A new study published in the leading subspecialty journal for the treatment of spinal disorders finds that pain medications are involved in more than 20 percent of injured worker deaths that occur in the years following spinal fusion surgery for low back pain, underscoring growing concerns about long-term risks associated with spinal fusion, especially deaths related to opioid painkillers.

The study, led by Dr. S.M. Juratli of Wayne State University School of Medicine in Detroit, was published in the April 1 issue of Spine. The researchers analyzed data on 2,378 injured workers who underwent spinal fusion surgeries in Washington state between January 1994 and December 2001, compiling data on the frequency, cause and timing of post-surgery deaths using the state’s workers’ compensation claims database and vital statistics records. After adjusting the data to control for age and gender, the results showed that the initial risk of death following a spinal fusion was low – 0.29 percent in the first three months after surgery, and in those cases was highest for patients who had undergone a second spinal fusion. The study, however, also found that 1.9 percent of all workers who had had a spinal fusion died within three years of the surgery, and by 2004, 103 of the 2,378 workers in the study sample (4.33 percent) had died.

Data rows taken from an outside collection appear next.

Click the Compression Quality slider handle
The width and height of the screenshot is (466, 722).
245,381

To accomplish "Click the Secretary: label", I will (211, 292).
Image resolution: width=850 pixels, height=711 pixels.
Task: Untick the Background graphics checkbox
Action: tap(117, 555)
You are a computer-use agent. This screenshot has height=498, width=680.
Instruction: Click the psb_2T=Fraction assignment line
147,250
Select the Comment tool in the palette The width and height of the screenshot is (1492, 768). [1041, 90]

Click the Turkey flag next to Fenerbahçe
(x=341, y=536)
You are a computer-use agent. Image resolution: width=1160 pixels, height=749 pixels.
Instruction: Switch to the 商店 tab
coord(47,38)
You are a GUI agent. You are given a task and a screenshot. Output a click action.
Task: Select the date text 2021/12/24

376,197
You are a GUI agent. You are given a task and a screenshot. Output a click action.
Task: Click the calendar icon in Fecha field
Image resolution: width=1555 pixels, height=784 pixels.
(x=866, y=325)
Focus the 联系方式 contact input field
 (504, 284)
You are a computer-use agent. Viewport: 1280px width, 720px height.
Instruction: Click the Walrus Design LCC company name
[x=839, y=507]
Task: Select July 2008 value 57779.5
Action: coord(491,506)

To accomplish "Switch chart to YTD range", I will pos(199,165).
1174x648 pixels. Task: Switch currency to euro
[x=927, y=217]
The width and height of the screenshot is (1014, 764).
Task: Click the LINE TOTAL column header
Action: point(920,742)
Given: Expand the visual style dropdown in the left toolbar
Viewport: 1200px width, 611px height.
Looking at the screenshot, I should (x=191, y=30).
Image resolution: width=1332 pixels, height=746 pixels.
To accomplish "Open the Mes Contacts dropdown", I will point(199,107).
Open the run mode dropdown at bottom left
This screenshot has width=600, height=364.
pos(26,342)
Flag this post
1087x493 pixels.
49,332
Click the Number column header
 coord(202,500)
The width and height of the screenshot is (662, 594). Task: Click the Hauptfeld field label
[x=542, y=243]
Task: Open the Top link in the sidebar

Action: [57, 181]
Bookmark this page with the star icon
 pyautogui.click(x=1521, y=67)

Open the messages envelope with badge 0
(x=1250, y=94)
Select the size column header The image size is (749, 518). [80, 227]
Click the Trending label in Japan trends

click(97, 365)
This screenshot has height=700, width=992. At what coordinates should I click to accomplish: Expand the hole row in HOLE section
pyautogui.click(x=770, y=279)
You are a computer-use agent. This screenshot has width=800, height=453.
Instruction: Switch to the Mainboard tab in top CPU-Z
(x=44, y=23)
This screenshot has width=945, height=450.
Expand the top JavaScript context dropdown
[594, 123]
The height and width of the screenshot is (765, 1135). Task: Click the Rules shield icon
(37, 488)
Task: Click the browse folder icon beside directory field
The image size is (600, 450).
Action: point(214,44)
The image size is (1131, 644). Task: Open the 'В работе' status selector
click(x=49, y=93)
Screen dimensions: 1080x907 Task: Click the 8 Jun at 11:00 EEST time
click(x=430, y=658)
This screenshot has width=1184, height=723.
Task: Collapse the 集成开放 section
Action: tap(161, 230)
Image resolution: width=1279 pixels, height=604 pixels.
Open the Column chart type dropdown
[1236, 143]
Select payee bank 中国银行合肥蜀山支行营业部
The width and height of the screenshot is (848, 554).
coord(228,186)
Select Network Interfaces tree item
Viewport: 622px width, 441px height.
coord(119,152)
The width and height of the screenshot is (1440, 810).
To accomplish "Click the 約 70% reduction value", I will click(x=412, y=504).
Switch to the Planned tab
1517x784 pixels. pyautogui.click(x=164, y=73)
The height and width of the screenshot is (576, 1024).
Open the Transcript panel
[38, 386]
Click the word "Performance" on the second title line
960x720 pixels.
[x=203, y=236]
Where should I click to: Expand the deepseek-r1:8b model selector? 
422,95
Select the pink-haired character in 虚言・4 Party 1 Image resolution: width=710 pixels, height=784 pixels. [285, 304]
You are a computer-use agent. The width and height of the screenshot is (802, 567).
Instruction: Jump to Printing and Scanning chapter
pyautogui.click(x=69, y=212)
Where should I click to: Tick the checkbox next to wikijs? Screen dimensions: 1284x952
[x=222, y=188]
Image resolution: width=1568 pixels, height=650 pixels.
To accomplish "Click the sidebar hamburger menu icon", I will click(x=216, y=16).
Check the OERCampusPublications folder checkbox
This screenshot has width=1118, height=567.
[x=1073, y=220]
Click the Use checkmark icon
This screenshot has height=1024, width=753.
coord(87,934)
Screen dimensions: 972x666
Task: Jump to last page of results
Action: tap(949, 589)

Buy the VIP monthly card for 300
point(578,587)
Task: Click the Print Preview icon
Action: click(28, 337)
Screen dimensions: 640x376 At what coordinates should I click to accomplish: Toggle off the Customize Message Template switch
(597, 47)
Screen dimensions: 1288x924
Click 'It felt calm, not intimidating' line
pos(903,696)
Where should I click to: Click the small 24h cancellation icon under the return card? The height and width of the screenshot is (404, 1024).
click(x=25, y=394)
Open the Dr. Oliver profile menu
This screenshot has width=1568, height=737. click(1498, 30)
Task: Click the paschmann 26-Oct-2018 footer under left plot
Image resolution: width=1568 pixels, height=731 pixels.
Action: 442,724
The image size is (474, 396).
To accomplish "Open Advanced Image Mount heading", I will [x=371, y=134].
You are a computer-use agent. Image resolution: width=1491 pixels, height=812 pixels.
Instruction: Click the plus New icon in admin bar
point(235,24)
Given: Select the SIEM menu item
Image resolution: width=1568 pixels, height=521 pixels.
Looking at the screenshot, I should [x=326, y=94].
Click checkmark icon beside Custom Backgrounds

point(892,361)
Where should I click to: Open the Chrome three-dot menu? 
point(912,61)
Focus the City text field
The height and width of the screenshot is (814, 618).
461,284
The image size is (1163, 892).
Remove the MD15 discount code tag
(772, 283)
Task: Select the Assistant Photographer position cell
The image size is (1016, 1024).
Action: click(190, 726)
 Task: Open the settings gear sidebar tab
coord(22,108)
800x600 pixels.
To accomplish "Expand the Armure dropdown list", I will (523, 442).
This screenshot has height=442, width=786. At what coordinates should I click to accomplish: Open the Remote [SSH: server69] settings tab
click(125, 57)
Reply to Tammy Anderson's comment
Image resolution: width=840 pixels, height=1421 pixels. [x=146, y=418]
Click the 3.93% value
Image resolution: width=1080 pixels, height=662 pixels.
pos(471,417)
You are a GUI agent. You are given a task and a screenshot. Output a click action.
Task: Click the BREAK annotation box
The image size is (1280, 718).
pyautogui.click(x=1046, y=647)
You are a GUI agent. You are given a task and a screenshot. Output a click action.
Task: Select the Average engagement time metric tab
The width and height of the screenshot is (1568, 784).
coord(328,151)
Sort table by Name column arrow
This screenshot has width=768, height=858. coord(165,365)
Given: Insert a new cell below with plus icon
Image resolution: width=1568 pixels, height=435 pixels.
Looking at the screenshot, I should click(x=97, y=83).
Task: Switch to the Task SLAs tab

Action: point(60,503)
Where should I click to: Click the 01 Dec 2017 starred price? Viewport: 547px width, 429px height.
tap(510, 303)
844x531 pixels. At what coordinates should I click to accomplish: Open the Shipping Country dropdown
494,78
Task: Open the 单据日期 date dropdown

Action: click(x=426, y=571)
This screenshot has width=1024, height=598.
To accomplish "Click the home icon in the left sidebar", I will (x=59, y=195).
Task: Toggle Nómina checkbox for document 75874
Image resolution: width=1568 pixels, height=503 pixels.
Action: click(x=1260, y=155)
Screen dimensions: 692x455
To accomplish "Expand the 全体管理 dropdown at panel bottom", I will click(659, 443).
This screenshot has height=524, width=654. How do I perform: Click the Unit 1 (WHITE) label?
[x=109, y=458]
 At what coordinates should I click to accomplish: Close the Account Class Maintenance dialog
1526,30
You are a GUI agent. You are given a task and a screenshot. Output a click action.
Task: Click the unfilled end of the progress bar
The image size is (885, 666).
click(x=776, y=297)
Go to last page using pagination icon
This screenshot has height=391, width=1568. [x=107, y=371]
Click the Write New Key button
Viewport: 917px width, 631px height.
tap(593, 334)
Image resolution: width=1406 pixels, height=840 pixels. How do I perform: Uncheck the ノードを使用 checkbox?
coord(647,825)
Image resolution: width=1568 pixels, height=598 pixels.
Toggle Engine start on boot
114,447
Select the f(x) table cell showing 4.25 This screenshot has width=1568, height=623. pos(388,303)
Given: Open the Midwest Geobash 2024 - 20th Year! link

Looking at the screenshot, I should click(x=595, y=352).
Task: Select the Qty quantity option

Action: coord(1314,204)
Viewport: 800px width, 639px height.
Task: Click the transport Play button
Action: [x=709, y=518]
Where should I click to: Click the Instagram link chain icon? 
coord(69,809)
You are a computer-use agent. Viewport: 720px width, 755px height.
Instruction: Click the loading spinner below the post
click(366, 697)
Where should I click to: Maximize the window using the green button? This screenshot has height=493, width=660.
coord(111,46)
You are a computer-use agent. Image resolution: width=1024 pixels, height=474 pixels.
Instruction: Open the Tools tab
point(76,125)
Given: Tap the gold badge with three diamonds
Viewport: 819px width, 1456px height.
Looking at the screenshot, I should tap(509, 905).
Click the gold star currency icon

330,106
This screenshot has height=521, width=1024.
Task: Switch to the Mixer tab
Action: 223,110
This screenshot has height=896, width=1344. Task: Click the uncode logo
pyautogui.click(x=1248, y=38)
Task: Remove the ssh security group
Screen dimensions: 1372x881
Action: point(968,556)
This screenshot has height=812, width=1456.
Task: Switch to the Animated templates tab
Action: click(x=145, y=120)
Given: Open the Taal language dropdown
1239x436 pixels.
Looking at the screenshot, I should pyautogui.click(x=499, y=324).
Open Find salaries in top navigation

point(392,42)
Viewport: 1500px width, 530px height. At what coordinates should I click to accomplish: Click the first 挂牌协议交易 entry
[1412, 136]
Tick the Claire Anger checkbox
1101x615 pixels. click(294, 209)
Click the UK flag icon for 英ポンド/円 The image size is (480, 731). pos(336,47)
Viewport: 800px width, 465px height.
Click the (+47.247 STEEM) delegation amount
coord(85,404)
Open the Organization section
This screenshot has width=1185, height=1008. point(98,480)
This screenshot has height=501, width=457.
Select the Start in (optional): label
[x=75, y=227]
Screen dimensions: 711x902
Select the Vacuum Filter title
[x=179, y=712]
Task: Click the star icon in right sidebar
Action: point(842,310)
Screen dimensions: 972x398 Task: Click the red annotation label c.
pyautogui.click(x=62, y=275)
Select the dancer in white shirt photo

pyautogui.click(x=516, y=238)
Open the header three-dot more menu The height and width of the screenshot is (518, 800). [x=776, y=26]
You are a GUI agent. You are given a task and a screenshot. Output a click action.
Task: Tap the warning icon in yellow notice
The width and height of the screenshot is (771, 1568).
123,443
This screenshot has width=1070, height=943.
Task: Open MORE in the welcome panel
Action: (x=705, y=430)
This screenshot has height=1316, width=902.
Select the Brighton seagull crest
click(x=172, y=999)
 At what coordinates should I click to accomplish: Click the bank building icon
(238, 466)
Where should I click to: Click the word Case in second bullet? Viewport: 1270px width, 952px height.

If grouped together, diseases of all kinds -- including cancer and heart disease -- accounted for the most deaths, but 22 of the 103 deaths noted by the researchers involved pain medications, making this the single most common cause of death. A closer look at the data showed that among the 22 injured workers whose deaths were caused by painkillers, 19 were due to accidental overdose, while three were suicides. Thus, the study notes, nearly one percent of all workers who underwent spinal fusions died from analgesic poisoning. Furthermore, because the rate of pain medication-related deaths was highest among younger spinal fusion patients (while older patients who passed away were more likely to have died from other causes), the researchers noted that deaths linked to pain medications accounted for nearly one-third (31.4 percent) of the total potential life-years lost.

Several factors were associated with a higher risk of death from painkillers. For example, the rate was higher for workers who received instrumentation or intervertebral cage devices than for patients who received bone-only fusions, and was highest among workers whose back pain was primarily due to degenerative disc disease -- nearly three times higher than for those with other diagnoses. Among the degenerative disc disease patients, the highest death rate was noted among men in the 45 to 54 age bracket, whose risk of death from pain medications was more than seven times higher than that of workers in other age groups.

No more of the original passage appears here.